The Building and Standards Commission adopted an amended staff order Thursday for 6700 Branchwood Drive after neighbors presented a sustained record of nuisance and safety problems and staff described serious interior and exterior code violations.
Inspector Trey Kleinert told the commission the case began with a November 2024 complaint. Kleinert said follow‑up inspections found hoarding, evidence of habitation in an accessory shed, missing life‑safety devices and a main electrical panel with an exposed live faceplate that presents an immediate shock hazard.
Neighbors described a pattern of calls for service. Private investigator Miles Williams told the commission his review of public records showed more than 220 police calls to the address over roughly two years, including arrests and high‑acuity EMS responses. Neighbors reported open drug use, violent episodes and safety problems that have affected daily life in the block.

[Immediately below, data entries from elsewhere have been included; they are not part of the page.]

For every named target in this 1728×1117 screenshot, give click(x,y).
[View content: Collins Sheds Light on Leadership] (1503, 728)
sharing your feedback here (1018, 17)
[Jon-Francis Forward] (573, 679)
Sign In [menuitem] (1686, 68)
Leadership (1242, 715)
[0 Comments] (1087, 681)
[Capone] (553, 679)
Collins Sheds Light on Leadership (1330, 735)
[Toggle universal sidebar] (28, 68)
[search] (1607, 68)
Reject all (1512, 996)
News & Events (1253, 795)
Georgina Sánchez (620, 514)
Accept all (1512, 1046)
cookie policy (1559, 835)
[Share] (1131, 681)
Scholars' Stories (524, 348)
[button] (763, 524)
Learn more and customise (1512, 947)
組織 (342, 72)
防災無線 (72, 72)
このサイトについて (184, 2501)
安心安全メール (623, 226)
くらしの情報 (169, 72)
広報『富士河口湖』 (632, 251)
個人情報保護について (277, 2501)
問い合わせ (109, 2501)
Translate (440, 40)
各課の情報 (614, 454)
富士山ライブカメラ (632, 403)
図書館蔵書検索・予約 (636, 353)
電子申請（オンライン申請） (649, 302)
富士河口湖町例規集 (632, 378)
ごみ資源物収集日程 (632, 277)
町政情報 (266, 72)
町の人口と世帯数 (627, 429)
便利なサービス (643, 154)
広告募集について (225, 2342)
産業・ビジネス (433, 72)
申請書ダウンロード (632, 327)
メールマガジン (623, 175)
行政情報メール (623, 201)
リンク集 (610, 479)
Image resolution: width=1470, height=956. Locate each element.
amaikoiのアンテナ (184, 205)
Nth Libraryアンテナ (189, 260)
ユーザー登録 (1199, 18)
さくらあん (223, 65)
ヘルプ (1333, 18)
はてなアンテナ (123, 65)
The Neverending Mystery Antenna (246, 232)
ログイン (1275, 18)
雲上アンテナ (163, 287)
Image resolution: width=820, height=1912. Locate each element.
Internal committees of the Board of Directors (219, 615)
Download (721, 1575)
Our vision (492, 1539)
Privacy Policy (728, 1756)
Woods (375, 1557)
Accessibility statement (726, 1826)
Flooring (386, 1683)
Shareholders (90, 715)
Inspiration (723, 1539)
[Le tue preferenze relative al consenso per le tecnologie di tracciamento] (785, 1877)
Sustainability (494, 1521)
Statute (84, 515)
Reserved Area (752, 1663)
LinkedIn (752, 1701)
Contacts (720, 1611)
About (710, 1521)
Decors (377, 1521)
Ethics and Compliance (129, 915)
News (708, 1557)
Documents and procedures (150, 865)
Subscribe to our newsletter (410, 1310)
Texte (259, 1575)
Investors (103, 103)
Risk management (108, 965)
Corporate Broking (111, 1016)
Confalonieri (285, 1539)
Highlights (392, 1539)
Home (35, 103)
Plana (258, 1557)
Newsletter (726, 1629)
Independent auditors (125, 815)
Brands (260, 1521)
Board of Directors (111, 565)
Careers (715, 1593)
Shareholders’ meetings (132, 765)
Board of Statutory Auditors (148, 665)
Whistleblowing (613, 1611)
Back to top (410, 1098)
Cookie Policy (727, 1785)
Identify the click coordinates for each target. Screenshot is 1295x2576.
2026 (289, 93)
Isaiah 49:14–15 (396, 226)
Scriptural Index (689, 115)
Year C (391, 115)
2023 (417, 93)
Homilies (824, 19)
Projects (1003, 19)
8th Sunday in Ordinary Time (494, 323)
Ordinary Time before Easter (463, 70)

Staff and witnesses said the property's ownership history is complicated: title records, trust instruments and defaulted payments raise questions about who can be served. Staff said they had attempted certified mail and phone outreach and had contact attempts with some parties, and social‑services staff had engaged with the occupant, who reportedly declined services.
After extended discussion about the commission’s authority to vacate an owner‑occupied structure and the practical difficulties of vacating a medically vulnerable owner, Commissioner Rivera moved to adopt staff's findings and a modified order adding: a 60‑day vacate provision, authorization for the code official to vacate and assess expenses and a prohibition on reoccupation until repairs are verified. The motion was seconded and later adopted by the commission.
What the order does: it directs the owner to obtain permits and complete repairs within the stated timelines, requires the property be vacated under a specified schedule if the vacate provision is triggered, authorizes the code official to take action if compliance fails, and allows the city to assess expenses as a lien if permitted by Texas law.
Why it matters: residents and staff described extended public‑safety impacts to neighbors and repeated emergency responses. Commissioners balanced the need to protect the public with legal limits on vacating an owner and the city’s obligation to provide due process.